Vervolgens ontdekte Anderson dat de ouders van de tiener dachten dat een geïsoleerde bloedsuikermeting van 200 mg / dL of hoger hun zoon dichterbij bracht om zijn gezichtsvermogen onmiddellijk te verliezen. Ze waren in de war en bezorgd over de ontwikkeling van diabetescomplicaties, en zonder dat ze dat wilden, hadden ze die angst doorgegeven aan hun zoon.
"Door een ervaren, empathische diabetes-opvoeder binnen te halen, begon de heropvoeding die dit gezin nodig had met betrekking tot diabetes en complicaties," zei Anderson.
Veel PWD's die hun verhalen online delen, hebben soortgelijke ervaringen verteld over het gevoel leeggelopen te zijn door het gebruik van bangmakerij. Renza Scibilia in Australië, bijvoorbeeld, schrijft over haar diagnose in 1998: “Ik was bang geworden tot inactiviteit, verlamd door de angst voor wat er mis zou kunnen gaan en ik voelde me verslagen voordat ik zelfs maar de kans had gekregen om mijn eigen begrip te vormen. van mijn eigen diabetes. "
Sindsdien heeft ze veel van haar diabetesbelangenbehartiging gericht op de manier waarop #LanguageMatters werkt, omdat het bij onjuist gebruik zoveel stigma, traagheid en ellende kan veroorzaken.
Persoonlijke POV over ‘hetero bang’ zijn
Mike HoskinsIn mijn eigen hoek van de wereld heb ik in mijn vroegere jaren persoonlijk de nadelen van bangmakerij ervaren. Ik werd in mijn kinderjaren gediagnosticeerd met T1D, en toen ik opgroeide, waren alle angsten en gevaren van deze aandoening in mijn hoofd geboord. Tegen de tijd dat ik 15 was, had ik een decennium van negatieve diabetesberichten onder mijn riem, wat leidde tot extreme tienerangst gekenmerkt door rebellie en ontkenning, terwijl ik probeerde me gewoon aan te passen zonder alles aan T1D gebonden te hebben.
Omdat hij op dat moment in de jaren negentig worstelde met hoge glucosespiegels, koos mijn pediatrische endocrinoloog ervoor om me bij elk bezoek te veroordelen en uit te schelden. Mijn eigenwaarde nam een duikvlucht en een gevoel van hopeloosheid nam toe, gebaseerd op mijn overtuiging dat vreselijke diabetescomplicaties onvermijdelijk waren.

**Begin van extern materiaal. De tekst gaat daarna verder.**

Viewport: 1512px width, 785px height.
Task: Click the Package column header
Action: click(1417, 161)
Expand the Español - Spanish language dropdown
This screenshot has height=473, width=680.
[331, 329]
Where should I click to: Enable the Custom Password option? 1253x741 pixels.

Kortom, dat werkte niet voor mij. Mijn diabetesmanagement verbeterde pas toen mijn ouders me hielpen inzien dat het verbeteren van mijn D-zorg verband hield met mijn vermogen om met vrienden om te gaan, te sporten, het goed te doen op school en uiteindelijk mijn dromen na te jagen.

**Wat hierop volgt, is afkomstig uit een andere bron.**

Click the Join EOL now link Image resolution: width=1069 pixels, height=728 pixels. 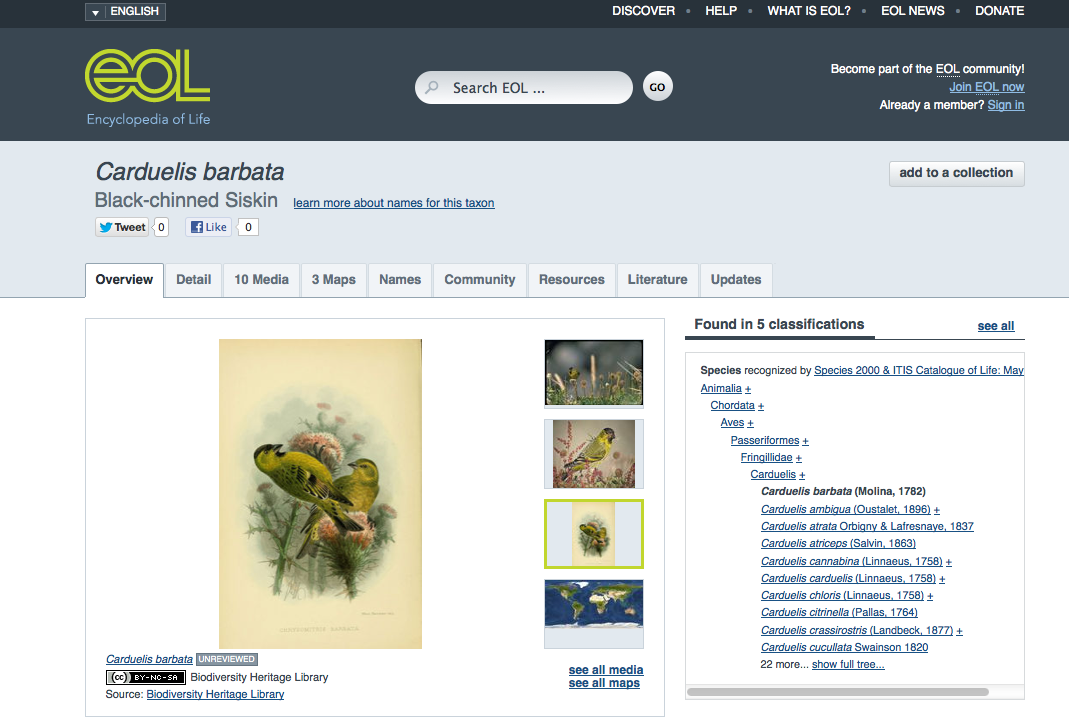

Ik kan me nog steeds levendig voorstellen dat die endo naar me wijst en met zijn vinger zwaait en me vastberaden vertelt dat ik tegen mijn midden twintig zou zijn dood, blind of geamputeerd zou zijn als ik door zou gaan met wat ik aan het doen was.
Hij had het niet mis, maar de toon was contraproductief en duwde me verder weg van waar ik moest zijn op het gebied van diabetesmanagement.

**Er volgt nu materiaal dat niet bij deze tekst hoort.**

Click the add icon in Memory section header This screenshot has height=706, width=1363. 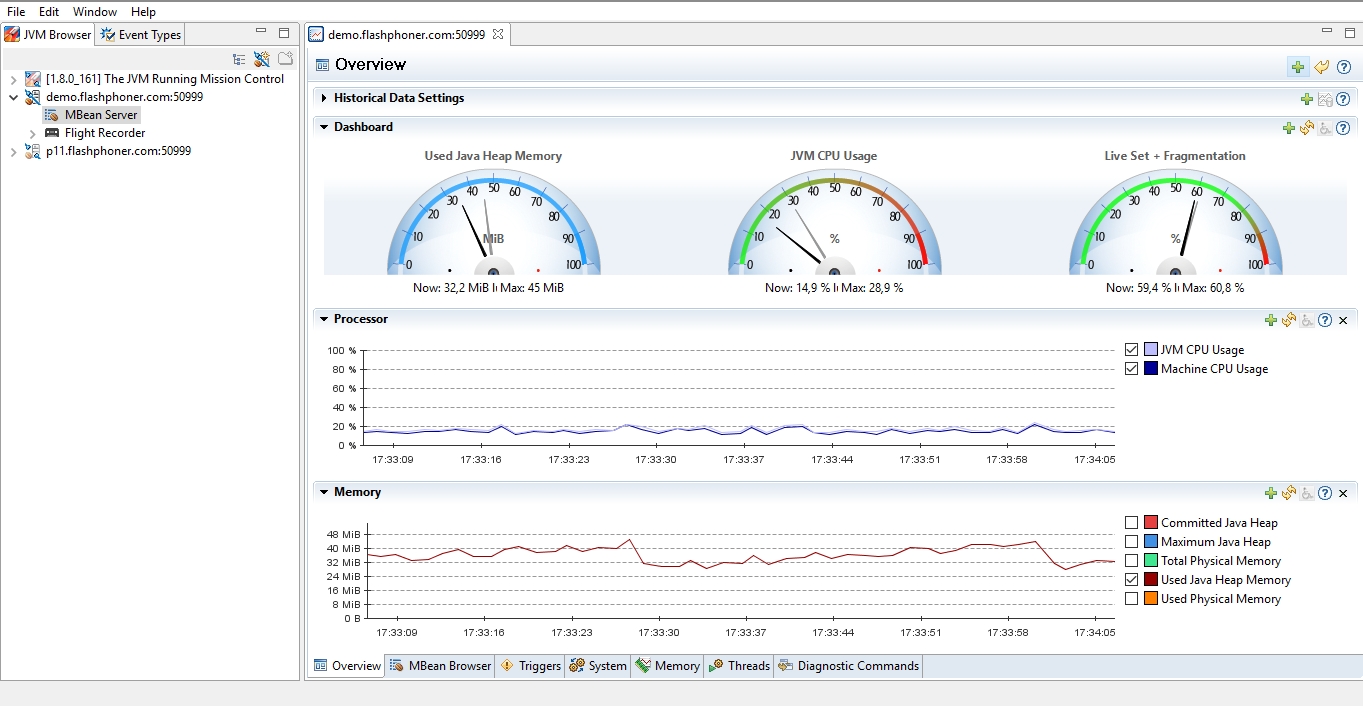(1270, 493)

Toen ik begin twintig was, kreeg ik inderdaad enkele diabetescomplicaties - neuropathie in de voeten en retinopathie in de ogen. Mijn angsten werden werkelijkheid. En deze realiteit heeft me echt gemotiveerd om een aantal permanente veranderingen aan te brengen. Maar het zou niet zijn gebeurd zonder ondersteunende familie en een significante ander die me hoop gaf. Dat was het soort psychosociale ondersteuning dat ik nodig had.
Ik kijk terug op mijn vroege tienerjaren en wou dat ik een diabeteszorgteam had gehad dat me hoop had gegeven in plaats van hopeloosheid. Ik wou dat ze hadden gewerkt om me correct te motiveren, in plaats van me te concentreren op het bang maken. Het vinden van ondersteuning door collega's in de Diabetes Online Community (DOC) heeft ook mijn leven ten goede veranderd, waardoor ik mijn eigen verhaal kon delen terwijl ik de ervaringen las van andere PWD's die met dezelfde problemen worstelen.
Dat alles bij elkaar was zoveel krachtiger dan bangmakerij ooit, althans voor mij.